Accidents involving boats, buses and other forms of public transport are common in Thailand, where safety standards are generally poor.
“We still don’t know the reason for the accident. I am not sure if there are more dead or not, because we don’t know how many people were on the boat,” said Thai rescue diver Suttipong Boonmachai.
“Today we are going to recover the boat. We will use underwater detection equipment,” he told Agence France-Presse on Pattaya’s main pier.
A local boat captain who witnessed the tragedy recounted throwing life jackets to passengers in the water.
“I saw 100 people—most of them foreigners—in the water,” he said. “I threw 50 life jackets into the water. There was one man, he was not breathing.

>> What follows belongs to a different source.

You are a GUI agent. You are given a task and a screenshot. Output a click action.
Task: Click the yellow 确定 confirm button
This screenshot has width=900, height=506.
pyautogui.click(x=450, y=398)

We pulled him out of the water.”
On Pattaya’s main pier it was business as usual on Monday for the operators of double-decker wooden ferries preparing to take tourists out on day cruises.
“After an accident like this the boats should be grounded for checks but today they are all running,” said a European working in the town’s marine tourism industry, who spoke on condition of anonymity.
“The boats are very old. There’s no maintenance. They are always overcrowded . . . there’s no head count.”
In recent years the kingdom’s tourist-friendly image as the “Land of Smiles” has also been tarnished by political violence, crimes against foreigners and devastating floods, but visitor numbers continue to rise.
Diplomats from China and the European Union have voiced concern at the number of incidents involving their tourists.
In May more than 100 people were rescued from a tourist ferry, which began to sink in rough seas near the tourist island of Phuket.
Two Chinese tourists were killed and several others injured in August when a speedboat in which they were travelling crashed in Pattaya.
Last month an Indian woman died when a boat propeller struck her head while she was parasailing on her honeymoon in the same resort.
Other high-profile safety incidents in the kingdom include a fire at a nightclub in August 2012 on the island of Phuket that left four people dead including two foreigners.